In an effort to bolster confidence in the financial markets and prop up the housing market, the federal government is moving to bolster Fannie Mae and Freddie Mac, the two Government Sponsored Entities that buy up about 50% of mortgage loans.

Treasure Secretary Henry Paulson made the announcement on Sunday in an effort to halt the ongoing slide in financial stocks. It didn’t work. Bank stocks and other financial stocks took a big hit in Monday’s trading.

There have been many headlines in recent weeks outlining various bail-outs. Usually they give the impression that the government is doing the bailing-out. I think the media needs to be more accurate in their reporting and clearly state that when the “government” steps in to bail-out a financial institution, it means that the taxpayers are going to pay the bills. It’s really the taxpayers that are being required to bail-out these fat cats.

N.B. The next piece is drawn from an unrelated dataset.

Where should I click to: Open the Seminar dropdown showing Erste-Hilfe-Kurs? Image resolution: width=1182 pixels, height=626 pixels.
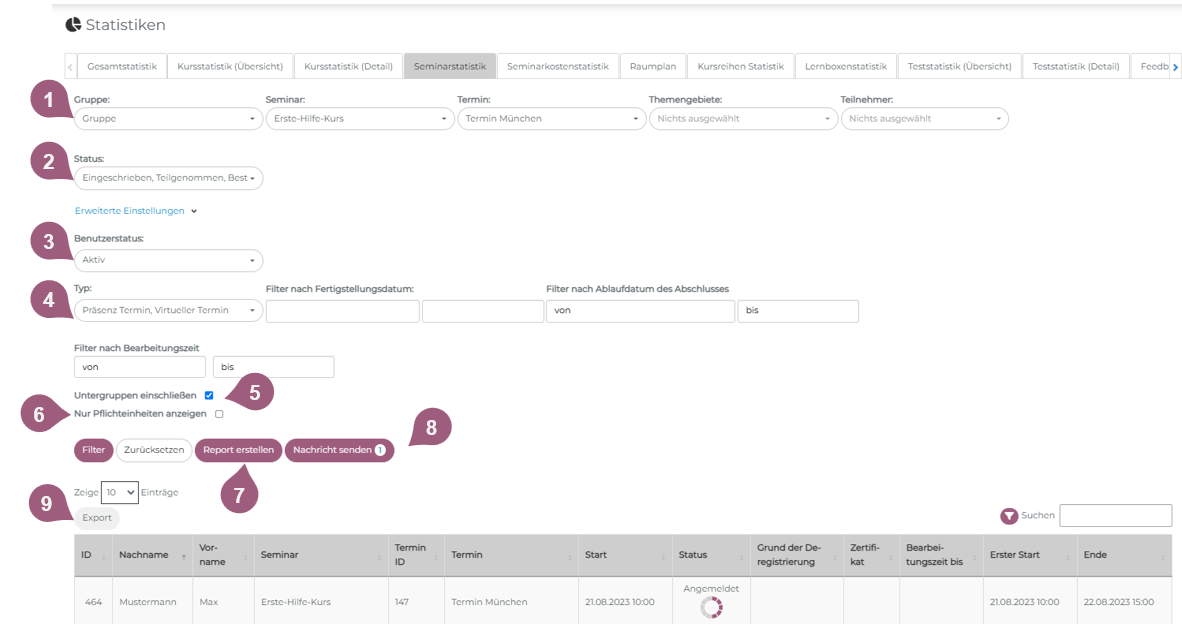coord(360,119)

On Friday, IndyMac, a bank I’d never heard of, closed its doors after depositors set off a run on the bank. Turns out it’s the third largest bank failure in history. Until it can be liquidated, the bank has essentially been nationalized and is being run the the FDIC.

Many depositors who had more than $100,000 in individual accounts will lose a portion of their money because $100,000 is the limit on FDIC insurance. The FDIC has said they will pay 50% of amounts over $100,000.

The irony is that the more the government moves to “bolster confidence” with more bailouts, investors are losing confidence in the system and the continuing decline in the stock market reflects this lack of confidence.